1999 - Finanzielle Fragen und die nächste Erweiterungsrunde: Auch Beitrittsvorbeitungen kosten Geld. Der Europäische Rat einigt sich deshalb im März 1999 in Berlin auf die Finanzinstrumente zur Heranführung der Beitrittskandidaten an die EU. Konkret beschlossen werden ein struktur- und ein agrarpolitisches Programm. Auch Phare wird erneuert und erhält mehr Gewicht. Ein halbes Jahr später einigen sich die Staats- und Regierungschefs in Helsinki darauf, nun auch Beitrittsverhandlungen mit den verbliebenen Kandidaten Bulgarien, Lettland, Litauen, Malta, Rumänien und der Slowakei aufzunehmen. Wie schon in der ersten Runde sollen bilaterale Regierungskonferenzen einberufen werden. Die Verhandlungen mit der Helsinki-Gruppe werden im Februar 2000 offiziell eingeleitet.

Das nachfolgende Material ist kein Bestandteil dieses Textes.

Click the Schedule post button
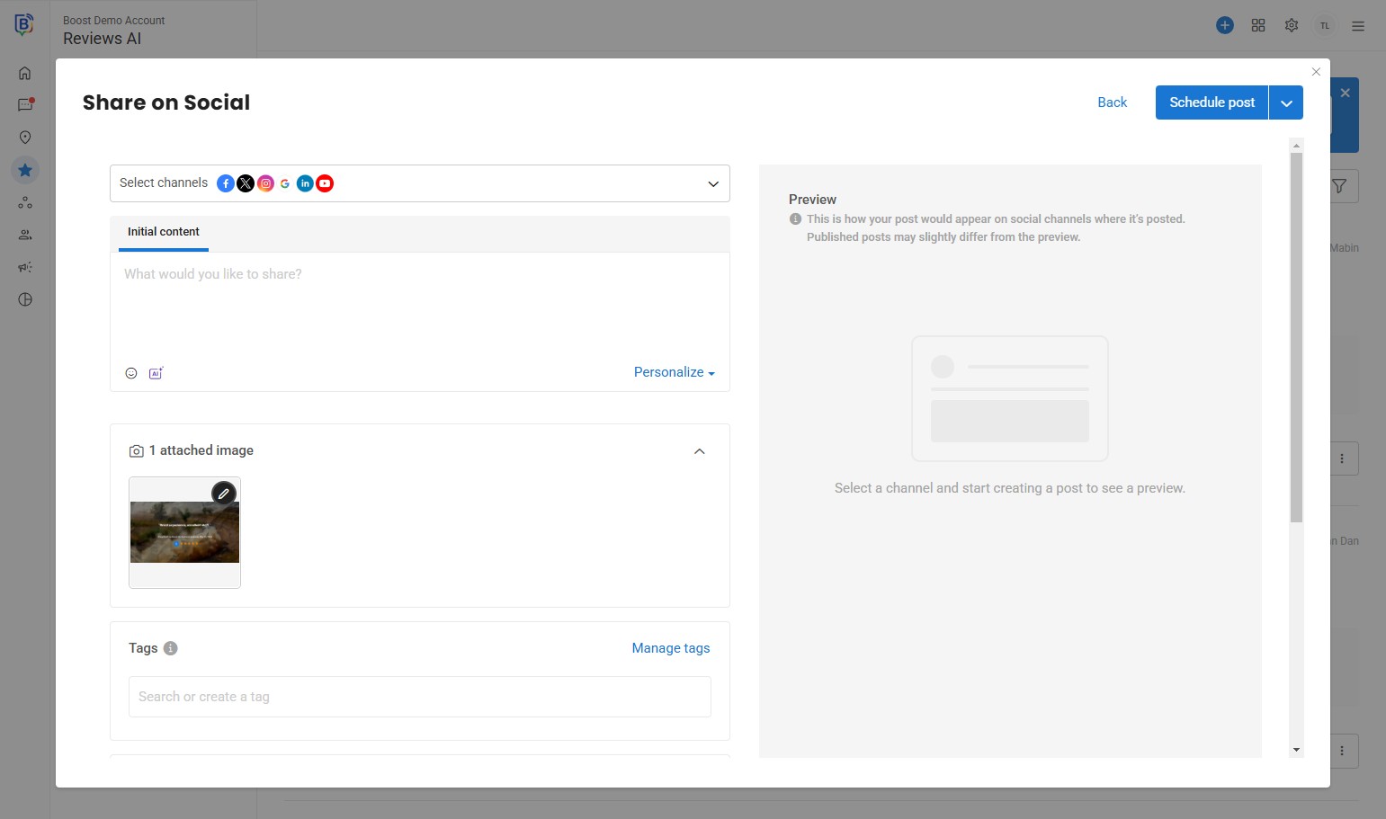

2000 - Historischer Gipfel in Südfrankreich: Das Erweiterungsprojekt stellt nicht nur die Beitrittskandidaten auf eine harte Probe. Auch die EU selbst wird das Projekt in ihrer bisherigen Form nicht bewältigen können. Auf dem Gipfel von Nizza soll deshalb eine umfangreiche Reform der Institutionen beschlossen werden. Fünf Tage lang wird um jede Formulierung gerungen, am Ende stehen viele Kompromisse auf dem Papier - etwa bei den Mehrheitsregeln im Ministerrat, bei der Stimmenverteilung oder der Besetzung der Kommission. Dennoch schaffen es die Gipfel-Teilnehmer, sich am Ende auf einen Vertragstext zu einigen.
2002 - Der Agrar-Streit ist beigelegt: Der Gipfel von Brüssel räumt einen der größten Stolpersteine aus dem Weg - die Staats- und Regierungschefs einigen sich auf die künftige Höhe der Agrarsubventionen. Die neuen Mitglieder erhalten die Unterstützungen zunächst anteilig, bis 2013 sollen sie den anderen EU-Bauern gleichgestellt werden. Der Gipfel kommt außerdem zu dem Schluss, dass zehn Kandidaten die Voraussetzungen für einen Beitritt erfüllen: Estland, Lettland, Litauen, Malta, Polen, die Slowakei, Slowenien, Tschechien, Ungarn und Zypern. Mit diesen Ländern sollen die Beitrittsverhandlungen auf dem Gipfel von Kopenhagen im Dezember 2002 abgeschlossen werden. Die Verträge über den Beitritt sollen im April 2003 unterzeichnet werden. Nach der Ratifizierung sollen sie Anfang 2004 der EU beitreten. Der Beitritt Rumäniens und Bulgariens wird für 2007 angestrebt.